=== Begin Enclosure ===

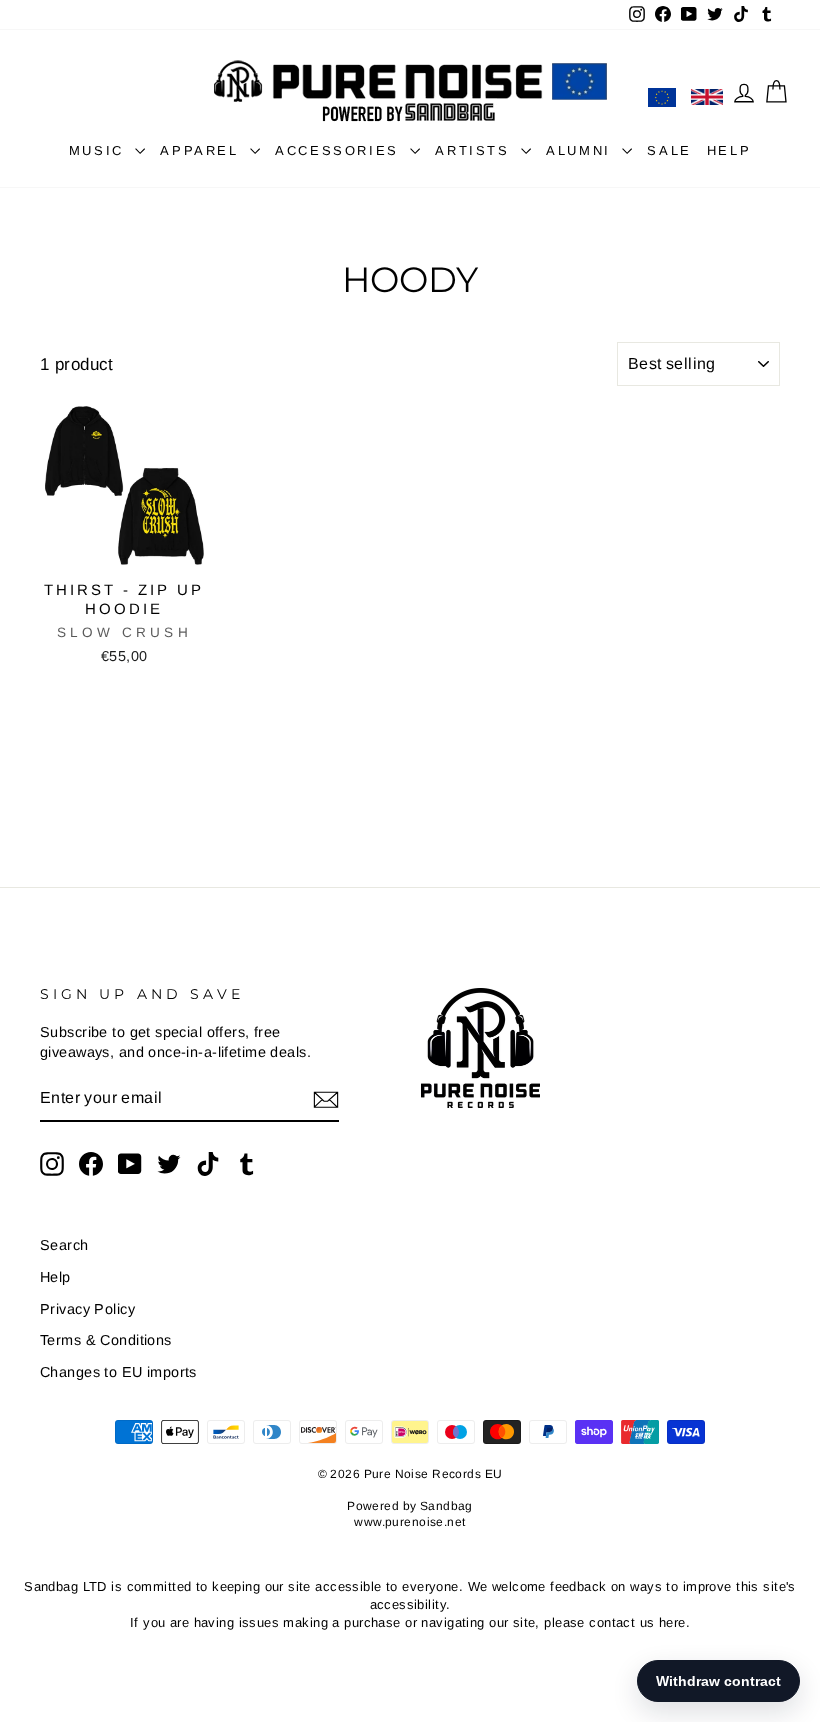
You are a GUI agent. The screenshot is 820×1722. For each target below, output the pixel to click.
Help (55, 1277)
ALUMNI (581, 150)
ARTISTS (475, 150)
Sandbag (446, 1506)
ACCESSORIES (340, 150)
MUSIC (100, 150)
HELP (729, 150)
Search (64, 1245)
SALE (669, 150)
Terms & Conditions (106, 1340)
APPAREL (202, 150)
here (672, 1622)
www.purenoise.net (409, 1522)
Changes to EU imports (118, 1372)
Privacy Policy (87, 1309)
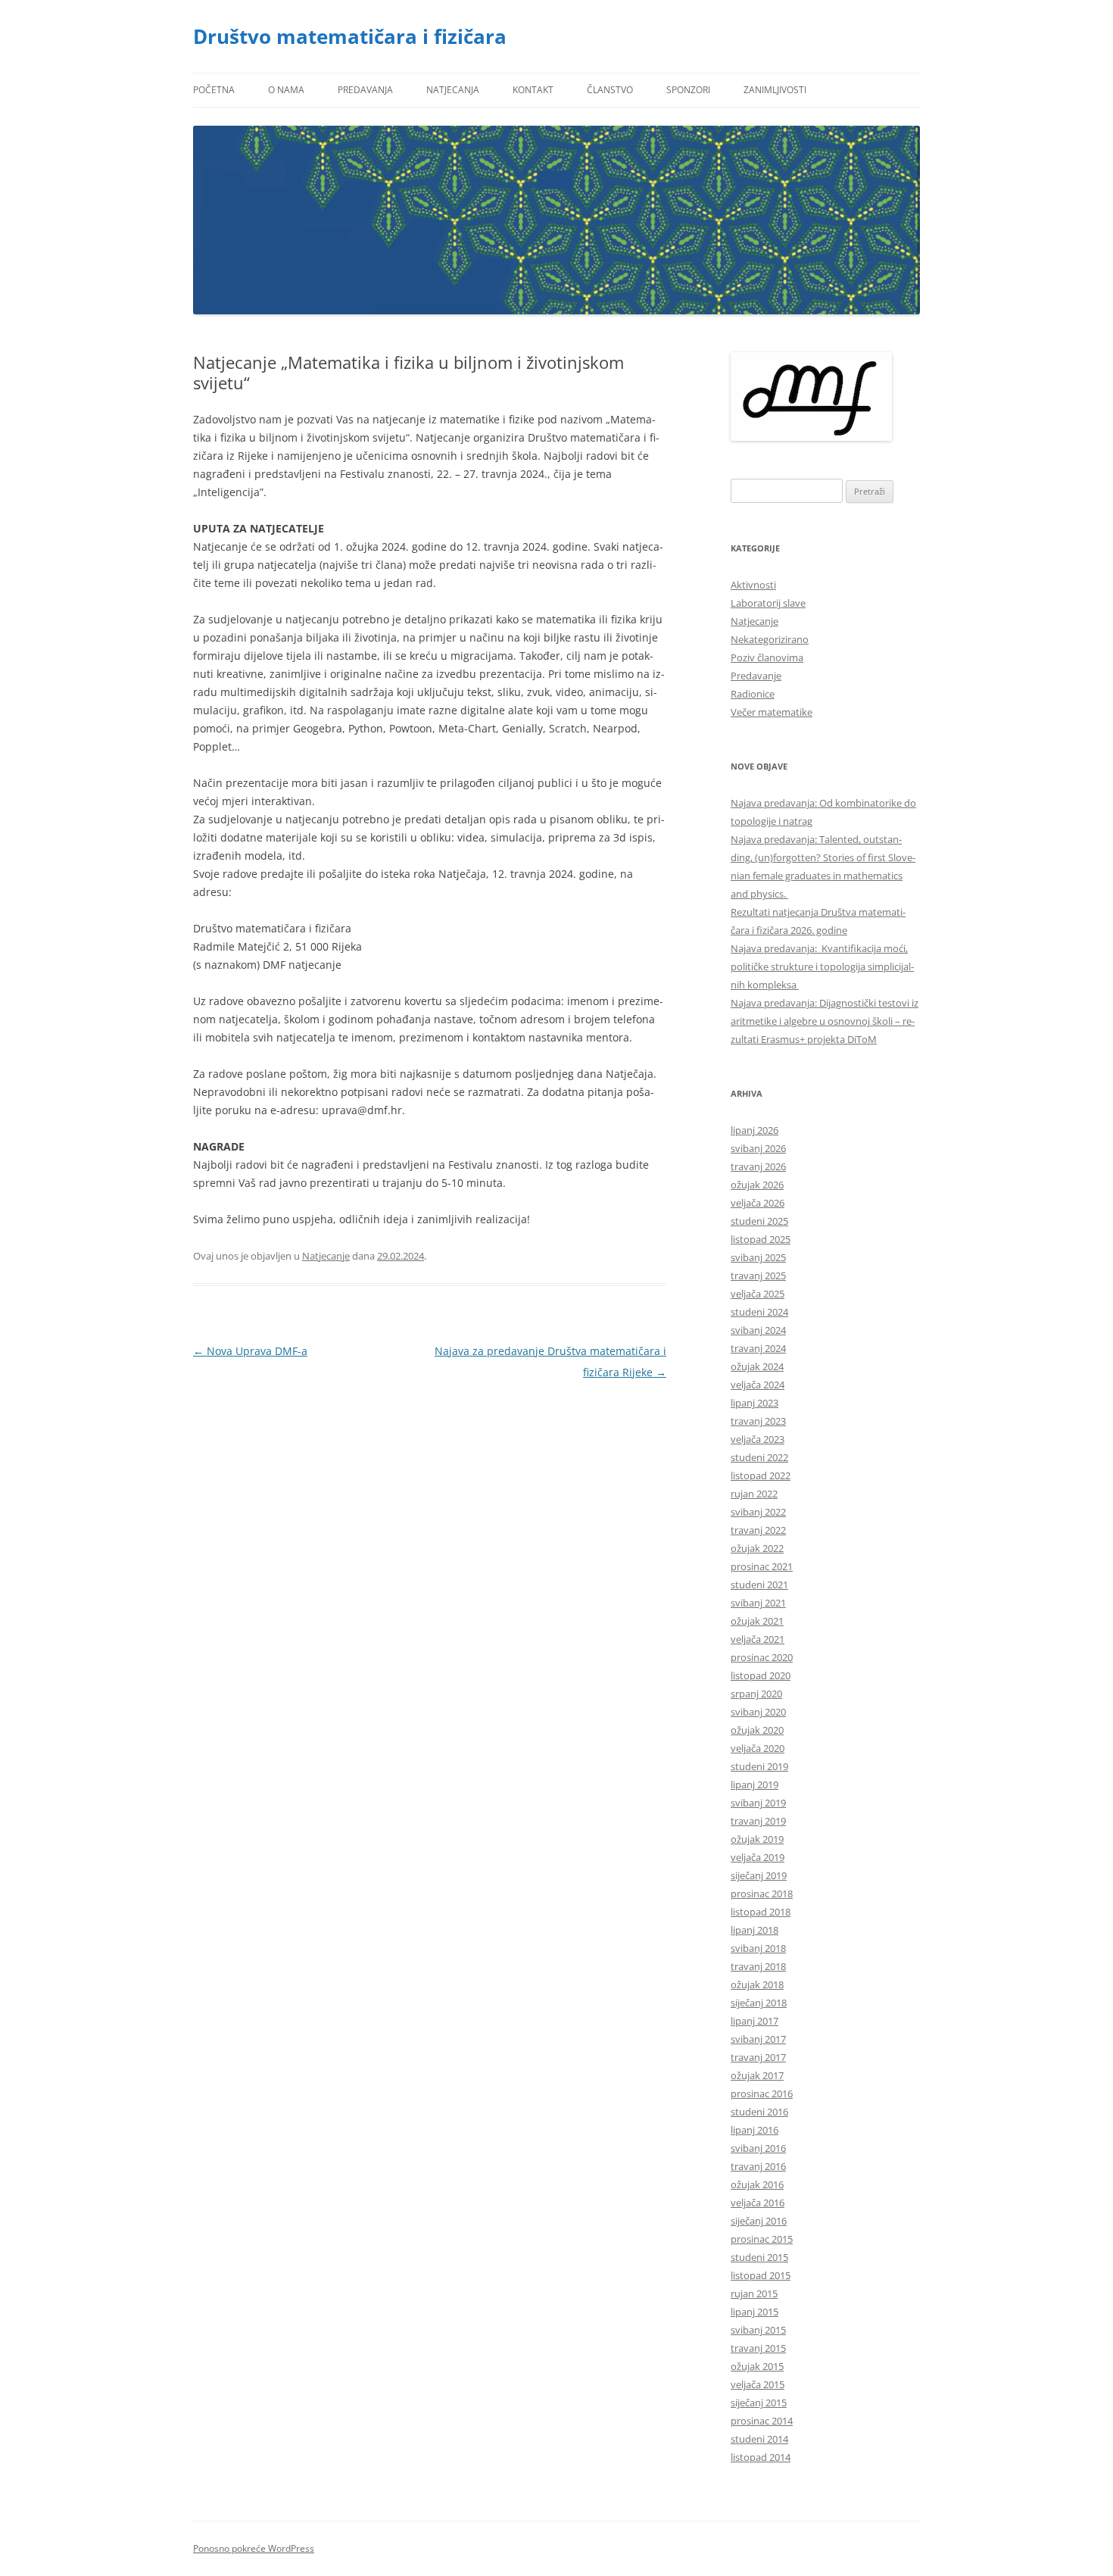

=== End Enclosure ===

■ What is expected
Print the material above once more, exactly, minus the pictures.

■ Output of the exercise
You are a GUI agent. The screenshot is 820×1722. For each target below, output the pixel to click.
Help (55, 1277)
ALUMNI (581, 150)
ARTISTS (475, 150)
Sandbag (446, 1506)
ACCESSORIES (340, 150)
MUSIC (100, 150)
HELP (729, 150)
Search (64, 1245)
SALE (669, 150)
Terms & Conditions (106, 1340)
APPAREL (202, 150)
here (672, 1622)
www.purenoise.net (409, 1522)
Changes to EU imports (118, 1372)
Privacy Policy (87, 1309)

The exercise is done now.